If you happen to find yourself in the Pacific Ocean about 5.40pm this afternoon, that thing you see coming at you at 25,000 mph would be the Artemis 1's Orion Capsule which is due to splash down at the end of its 4 week jaunt around the Moon.
If all goes according to plan, the heat shield will shrug off the 5,000 degrees Fahrenheit heat on its re-entry and bob around in the Ocean until a US Navy ship comes to pick it up and hand it over to scientists to decide whether the equipment stood up well enough to send people up in it next time, currently penciled in for May 2024.
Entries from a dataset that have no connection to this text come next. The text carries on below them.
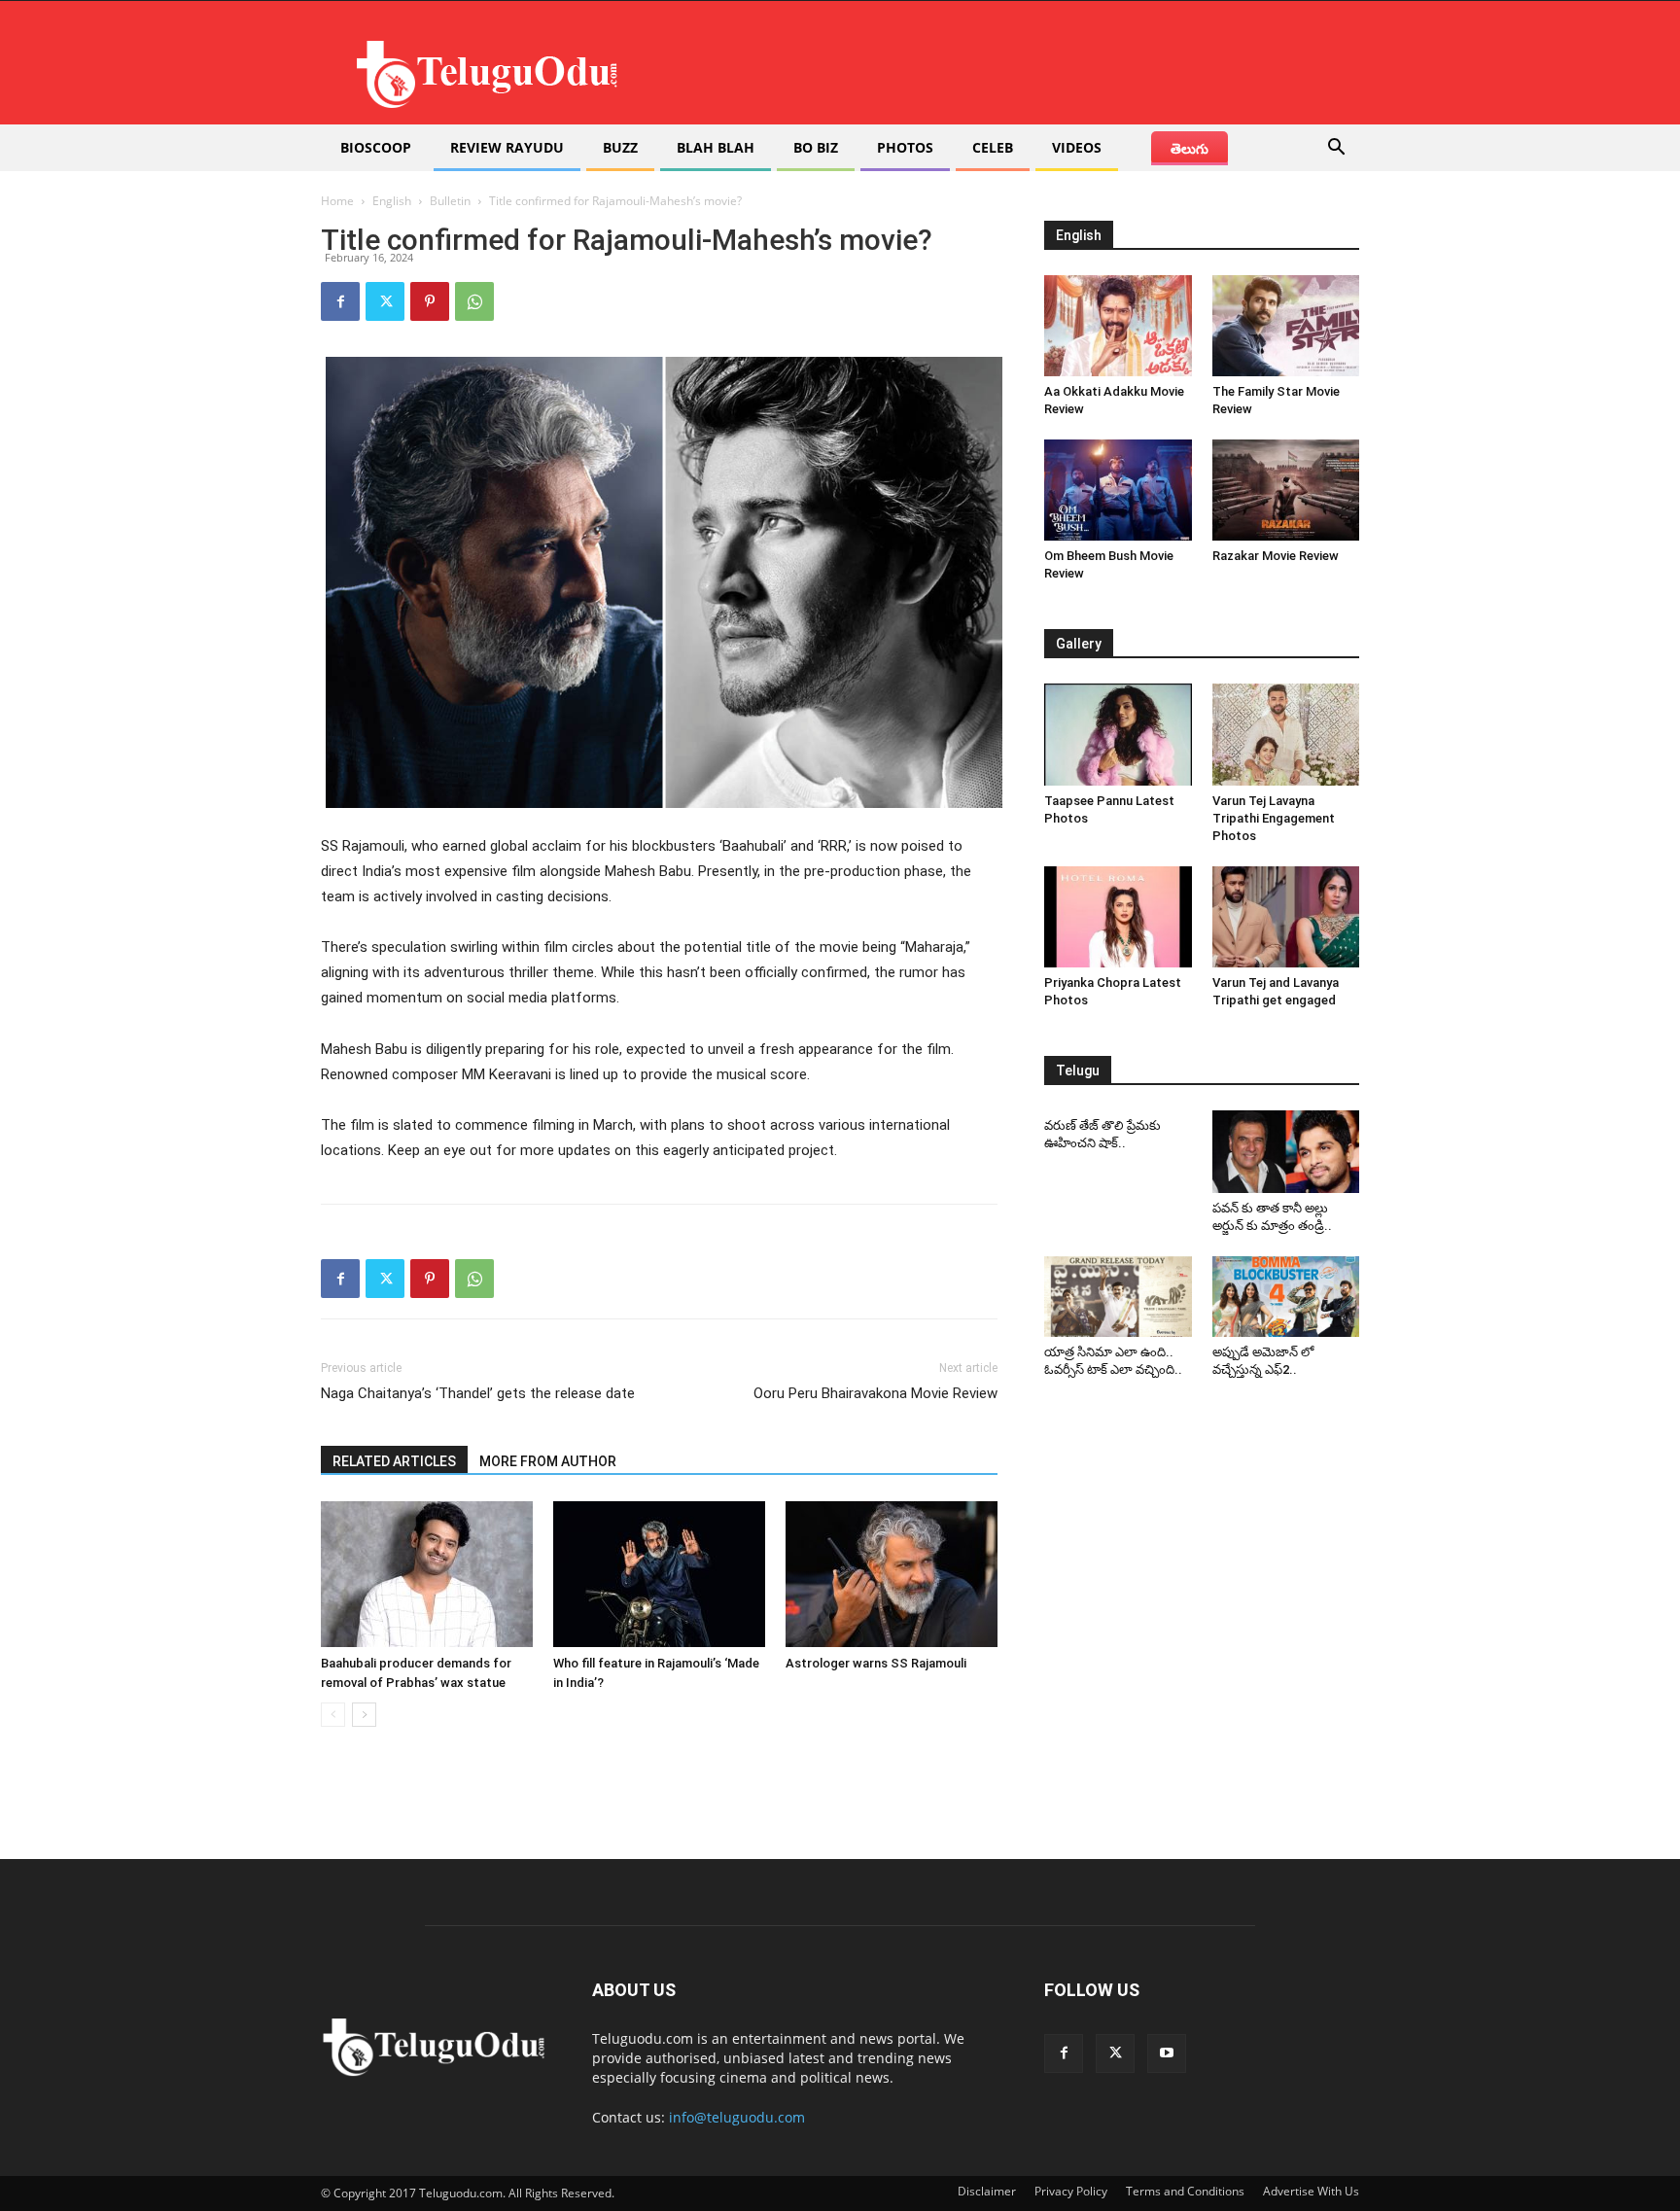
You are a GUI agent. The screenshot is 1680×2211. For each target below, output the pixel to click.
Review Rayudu (507, 147)
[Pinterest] (429, 301)
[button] (1335, 149)
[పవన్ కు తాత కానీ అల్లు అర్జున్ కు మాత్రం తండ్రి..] (1286, 1151)
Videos (1077, 147)
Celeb (992, 147)
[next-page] (364, 1714)
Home (337, 201)
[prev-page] (333, 1714)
While Artemis 1 was a test, Artemis 2 plans to send astronauts around the moon in 2024 and if that all goes well its full steam ahead for Artemis 3 in 2025 and actually landing humans on the Lunar surface, the first steps towards building a lunar research base and springboard for other missions including Mars.
All very exciting for us Space geeks and something which us humans should have done a long time ago, that we haven't been back leaving footprints in the Moon dust since 1972 is a terrible indictment on us humans, but the thing i am most excited about is the Asteroid Redirect Mission, or ARM.
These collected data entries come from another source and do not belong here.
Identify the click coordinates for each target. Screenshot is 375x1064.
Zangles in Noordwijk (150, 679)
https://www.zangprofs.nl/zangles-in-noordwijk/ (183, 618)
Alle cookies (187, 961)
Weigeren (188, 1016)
This involves somehow either grabbing or deflecting an asteroid (the details are fuzzy) and placing it in orbit around the Moon. Phase one was the recent Double Asteroid Redirection Test (DART) where scientists rammed a satellite into the Dimorphos Asteroid to see if they could alter its orbit, which it did, so now they are deciding on which of the four candidate Asteroids it is currently eyeing up has the most favourable velocity, orbit, size and spin to safely deflect our way because if you are going to fling a massive space boulder our way you need to be sure it doesn't go wrong and you find yourself saying sorry into the smoking hole where Switzerland used to be.
The date for becoming the owners of a new pet Asteroid is also 2025 so as long as we haven't blown our stupid selves up with a nuclear war by then, 2025 could be a very exciting time for Space fans.